Welcome Extras: MPEG Transcoding

ViewCast is touting Osprey's ability to transcode MPEG source files into Windows Media or Real "on-the-fly." What this entails is sending an MPEG data file to the hardware decoder, which then decodes it and passes uncompressed data to an encoder. The touted benefit is that a videographer can keep high-resolution MPEG master files and produce/reproduce encoded versions as needed.

That's great, but aside from the performance boost that hardware MPEG decoding offers, this same function (encoding from a single high-resolution master) can be accomplished in any number of different ways with or without MPEG, and with or without hardware acceleration. So while it works great on the Osprey 2000 DV Pro, I don't find "MPEG transcoding" terribly new or exciting. Still, if you have a great deal of encoding to do on an ongoing basis from MPEG masters, you'll appreciate it.

MPEG transcoding assumes that you already have high-resolution MPEG master data files, whereas MPEG encoding creates high-resolution MPEG master data files in the first place. Though not at all revolutionary, the ability to capture high-resolution compressed data (without having your CPU do the compressing) and store it to disk in an open format is wonderful. MPEG is a reliable way to store high-resolution video master data.

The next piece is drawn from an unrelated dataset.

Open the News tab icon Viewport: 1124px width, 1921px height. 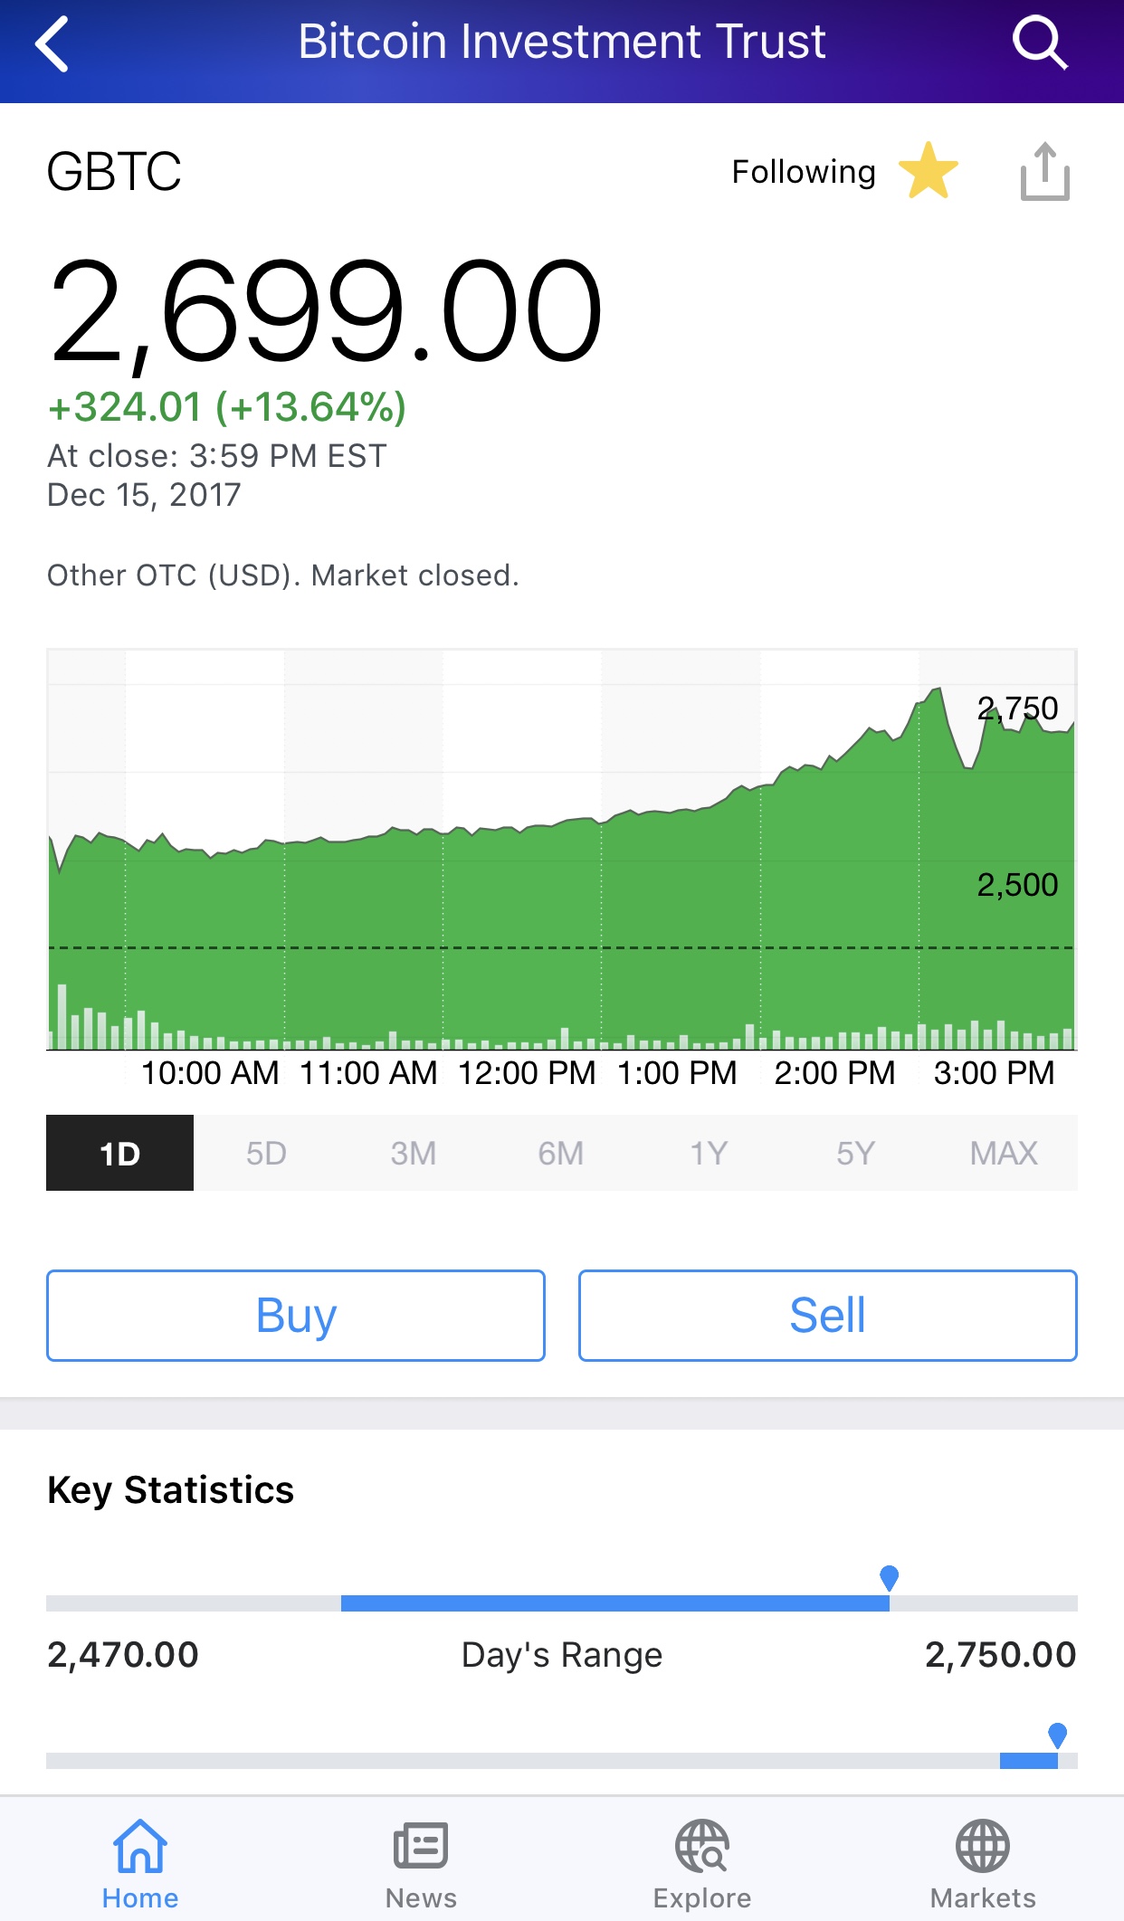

In addition to its suite of utilities, ViewCast includes software development kits for its own API (called "OPI"), DirectShow, and Video for Windows. Better yet, the company includes sample applications with source code for your low-level programming enjoyment.

The ability to use multiple boards in a single system is supported. And a 19-inch rack-mount version of the breakout box (which supports two cards' worth of I/O) is available.

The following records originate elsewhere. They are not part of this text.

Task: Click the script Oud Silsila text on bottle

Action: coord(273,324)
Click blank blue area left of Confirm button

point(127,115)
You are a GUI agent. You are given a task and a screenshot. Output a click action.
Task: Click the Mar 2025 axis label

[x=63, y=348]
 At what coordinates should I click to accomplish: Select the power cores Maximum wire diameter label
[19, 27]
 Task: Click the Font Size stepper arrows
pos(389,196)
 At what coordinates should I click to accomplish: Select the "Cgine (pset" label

In terms of features, completeness, support, and power, the Osprey 2000 series exemplifies the high end of video capture. The drivers are solid, the demo hardware worked perfectly, and the board's performance is outstanding, overall. The price is high, but my experience with both the Osprey 500 DV Pro and the Osprey 2000 DV Pro has been mostly headache-free. And for some organizations, that's worth the cost at any price.